Mieux vaut ne pas ruiner les funérailles de son frère en y diffusant une vidéo détaillant les infidélités dont il aurait été victime de la part de sa veuve endeuillée : une Lavalloise vient de l’apprendre en étant condamnée à verser 45 000 $ à sa belle-sœur qu’elle a diffamée.

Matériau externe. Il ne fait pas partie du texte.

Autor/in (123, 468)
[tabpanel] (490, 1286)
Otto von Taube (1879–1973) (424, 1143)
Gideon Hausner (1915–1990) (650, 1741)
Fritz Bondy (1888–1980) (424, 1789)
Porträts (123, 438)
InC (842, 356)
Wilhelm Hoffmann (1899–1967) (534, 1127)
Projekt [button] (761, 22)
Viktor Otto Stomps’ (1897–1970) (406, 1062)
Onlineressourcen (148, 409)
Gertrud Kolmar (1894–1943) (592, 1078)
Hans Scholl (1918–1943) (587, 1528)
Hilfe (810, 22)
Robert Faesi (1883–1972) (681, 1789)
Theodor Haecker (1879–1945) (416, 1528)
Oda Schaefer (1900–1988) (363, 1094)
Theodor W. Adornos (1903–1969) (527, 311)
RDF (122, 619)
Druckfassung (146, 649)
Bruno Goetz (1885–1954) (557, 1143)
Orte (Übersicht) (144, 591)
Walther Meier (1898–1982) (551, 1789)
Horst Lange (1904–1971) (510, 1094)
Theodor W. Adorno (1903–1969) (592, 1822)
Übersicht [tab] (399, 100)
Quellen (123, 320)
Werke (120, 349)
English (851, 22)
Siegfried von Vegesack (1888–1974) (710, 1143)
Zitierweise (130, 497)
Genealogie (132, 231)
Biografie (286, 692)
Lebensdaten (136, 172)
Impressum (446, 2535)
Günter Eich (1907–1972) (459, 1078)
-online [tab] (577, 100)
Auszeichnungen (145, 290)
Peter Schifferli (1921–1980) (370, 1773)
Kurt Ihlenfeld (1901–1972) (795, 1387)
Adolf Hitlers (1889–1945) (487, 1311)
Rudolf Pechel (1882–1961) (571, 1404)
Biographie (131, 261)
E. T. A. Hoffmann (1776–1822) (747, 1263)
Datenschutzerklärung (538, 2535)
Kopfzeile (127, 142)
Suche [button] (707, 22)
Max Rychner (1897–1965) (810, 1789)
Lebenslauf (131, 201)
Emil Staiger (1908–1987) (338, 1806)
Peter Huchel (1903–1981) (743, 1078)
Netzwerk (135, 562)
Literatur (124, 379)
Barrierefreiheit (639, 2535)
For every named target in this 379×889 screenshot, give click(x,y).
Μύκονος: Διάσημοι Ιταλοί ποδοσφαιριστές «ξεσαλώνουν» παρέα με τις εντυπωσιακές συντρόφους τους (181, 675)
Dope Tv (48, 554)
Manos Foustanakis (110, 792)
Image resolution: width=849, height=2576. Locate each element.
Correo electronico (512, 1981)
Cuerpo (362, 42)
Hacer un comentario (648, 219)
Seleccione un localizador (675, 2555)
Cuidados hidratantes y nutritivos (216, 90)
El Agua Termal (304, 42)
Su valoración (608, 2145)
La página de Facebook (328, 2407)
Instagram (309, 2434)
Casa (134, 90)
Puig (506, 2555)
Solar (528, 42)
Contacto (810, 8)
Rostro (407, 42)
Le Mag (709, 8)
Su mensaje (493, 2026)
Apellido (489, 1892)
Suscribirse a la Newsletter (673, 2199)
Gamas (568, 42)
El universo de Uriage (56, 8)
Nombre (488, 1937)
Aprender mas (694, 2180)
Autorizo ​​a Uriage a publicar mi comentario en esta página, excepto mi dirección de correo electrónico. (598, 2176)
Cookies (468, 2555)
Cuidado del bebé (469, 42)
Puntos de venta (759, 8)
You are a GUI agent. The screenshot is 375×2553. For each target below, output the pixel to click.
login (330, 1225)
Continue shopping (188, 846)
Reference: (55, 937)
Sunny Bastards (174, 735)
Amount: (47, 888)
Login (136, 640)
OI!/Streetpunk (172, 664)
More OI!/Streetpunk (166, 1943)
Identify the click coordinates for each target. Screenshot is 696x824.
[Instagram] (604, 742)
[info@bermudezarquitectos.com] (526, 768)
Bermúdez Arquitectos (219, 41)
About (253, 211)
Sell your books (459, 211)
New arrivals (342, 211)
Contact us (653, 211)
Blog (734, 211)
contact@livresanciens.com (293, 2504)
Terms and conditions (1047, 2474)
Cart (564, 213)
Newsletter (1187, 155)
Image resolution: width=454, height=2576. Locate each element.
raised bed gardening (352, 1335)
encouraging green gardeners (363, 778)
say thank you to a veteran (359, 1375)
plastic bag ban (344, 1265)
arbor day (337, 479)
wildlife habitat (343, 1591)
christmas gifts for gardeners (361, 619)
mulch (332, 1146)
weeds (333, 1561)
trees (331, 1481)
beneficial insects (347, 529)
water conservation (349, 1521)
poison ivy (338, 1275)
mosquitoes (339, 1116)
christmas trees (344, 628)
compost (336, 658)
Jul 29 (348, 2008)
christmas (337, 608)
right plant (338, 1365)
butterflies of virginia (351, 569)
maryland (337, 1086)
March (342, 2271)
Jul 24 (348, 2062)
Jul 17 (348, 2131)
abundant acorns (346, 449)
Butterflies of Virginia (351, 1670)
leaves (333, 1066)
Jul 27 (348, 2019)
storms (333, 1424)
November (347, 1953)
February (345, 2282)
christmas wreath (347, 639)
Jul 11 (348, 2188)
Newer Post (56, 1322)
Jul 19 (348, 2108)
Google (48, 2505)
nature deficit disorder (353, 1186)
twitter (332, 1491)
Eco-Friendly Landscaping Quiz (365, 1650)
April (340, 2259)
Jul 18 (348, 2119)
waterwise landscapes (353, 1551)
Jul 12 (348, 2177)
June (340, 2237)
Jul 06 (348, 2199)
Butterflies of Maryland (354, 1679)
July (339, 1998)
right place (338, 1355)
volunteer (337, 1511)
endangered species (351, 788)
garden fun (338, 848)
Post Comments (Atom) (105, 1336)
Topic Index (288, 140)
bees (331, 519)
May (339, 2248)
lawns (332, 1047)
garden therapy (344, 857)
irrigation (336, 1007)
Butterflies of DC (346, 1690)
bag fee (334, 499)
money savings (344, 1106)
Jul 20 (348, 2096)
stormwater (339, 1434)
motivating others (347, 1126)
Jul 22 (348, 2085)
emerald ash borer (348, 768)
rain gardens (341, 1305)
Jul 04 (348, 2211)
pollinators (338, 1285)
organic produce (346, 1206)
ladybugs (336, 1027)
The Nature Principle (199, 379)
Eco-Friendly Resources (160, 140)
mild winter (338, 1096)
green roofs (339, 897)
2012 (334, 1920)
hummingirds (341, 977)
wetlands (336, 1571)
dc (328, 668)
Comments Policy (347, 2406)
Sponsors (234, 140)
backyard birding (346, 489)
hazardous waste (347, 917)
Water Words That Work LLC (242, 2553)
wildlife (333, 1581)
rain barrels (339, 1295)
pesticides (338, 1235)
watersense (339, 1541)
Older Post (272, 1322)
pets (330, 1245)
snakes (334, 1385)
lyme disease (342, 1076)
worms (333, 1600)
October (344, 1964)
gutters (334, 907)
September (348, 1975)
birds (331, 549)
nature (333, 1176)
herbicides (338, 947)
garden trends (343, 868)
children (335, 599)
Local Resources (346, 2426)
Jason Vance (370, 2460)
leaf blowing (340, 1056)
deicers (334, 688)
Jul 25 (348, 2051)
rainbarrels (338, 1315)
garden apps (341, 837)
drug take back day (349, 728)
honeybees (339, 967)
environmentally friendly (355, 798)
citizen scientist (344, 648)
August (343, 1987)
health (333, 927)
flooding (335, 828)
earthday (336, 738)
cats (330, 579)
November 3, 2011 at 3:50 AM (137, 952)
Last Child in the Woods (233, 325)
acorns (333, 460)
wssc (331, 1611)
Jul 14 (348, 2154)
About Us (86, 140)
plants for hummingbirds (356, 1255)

La sœur vengeresse avait enregistré une conversation téléphonique entre les deux époux dans les dernières semaines de vie du mari, atteint d’un cancer. Alors que sa sœur était présente dans sa chambre d’hôpital, le malade confrontait son épouse à un « récit précis » de ses « prétendues infidélités », selon la justice.
Elle ne savait pas que la conversation était filmée. Le jugement ne précise pas si le mari, lui, le savait.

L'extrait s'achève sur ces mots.